Canada has announced that it will retaliate dollar for dollar – to the tune of C$3.6bn – after the US announced a 10% tariff on Canadian aluminum.

Donald Trump announced the new aluminum tariffs on Thursday at a campaign stop at a Whirlpool appliance plant in Ohio, accusing Canada of taking advantage of its trade relationship with the US.

“The aluminum business was being decimated by Canada, very unfair to our jobs and our great aluminum workers,” he said.

At a news conference on Friday, Canada’s deputy prime minister, Chrystia Freeland, called the move “unwarranted and unacceptable” and said Canada would not escalate a trade war – but that it would not back down either.

Freeland described the tariff – which would apply to unalloyed, unwrought aluminum – as an act of self-sabotage on the part of US, since it will increase the manufacturing cost and sale prices of consumer items including beer cans, appliances and cars.

“These tariffs will hurt American consumers and they will hurt American workers,” said the deputy prime minister. “Any American who buys a can of beer, a soda, a car or a bike will suffer.”

She also rebuffed the Americans’ use of a national security proviso in the country’s Trade Expansion Act to trigger the tariff.

“Canadian aluminum in no way presents a threat to US national security.” she said, adding that key US industries including defence rely on Canadian aluminum. She also said it makes the North American aluminum industry more competitive globally.

Thursday’s tariffs marked the second time the Trump administration had targeted Canadian metal. In June 2018, the US imposed a 10% tariff on aluminum, along with a 25% tariff on Canadian steel, also citing national security concerns.
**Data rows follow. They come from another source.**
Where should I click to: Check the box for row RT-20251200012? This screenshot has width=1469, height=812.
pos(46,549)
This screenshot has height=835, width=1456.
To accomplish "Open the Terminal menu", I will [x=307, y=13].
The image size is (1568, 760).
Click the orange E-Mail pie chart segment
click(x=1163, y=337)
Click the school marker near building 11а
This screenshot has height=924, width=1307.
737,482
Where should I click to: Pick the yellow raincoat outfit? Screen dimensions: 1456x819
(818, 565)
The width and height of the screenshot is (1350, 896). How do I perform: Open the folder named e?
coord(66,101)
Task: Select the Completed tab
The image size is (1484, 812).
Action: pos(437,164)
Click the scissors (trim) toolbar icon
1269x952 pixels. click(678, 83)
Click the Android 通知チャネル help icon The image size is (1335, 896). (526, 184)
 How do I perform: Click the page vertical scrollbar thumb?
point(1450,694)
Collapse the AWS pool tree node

At that time, Canada retaliated with C$16bn in tariffs on American products, targeting items manufactured in key Republican-held electoral districts including ketchup, bourbon and lawnmowers.

The US ultimately backed away from the tariff in May 2019. The standoff on aluminum and steel was one of the last barriers standing in the way of the two countries signing the new Nafta agreement, USMCA.

This time, Freeland said Canada would spend 30 days consulting Canadian consumers and businesses about which American-made products should face tariffs. On the list of potential targets are golf clubs, bicycles, exercise equipment and washing machines – like those manufactured by Whirlpool.

Rumours about the tariff began swirling earlier this summer. In June, the Canadian auto worker union president, Jerry Dias, told CBC: “The long-term negative ramifications for Canada would be huge. But it would be equally so for the United States. All it does is gouge the American consumer.”

Freeland said the government hopes the US cancels the aluminum tariff before it takes effect 16 August.

“Common sense will prevail,” she said. “I just hope that happens sooner rather than later.”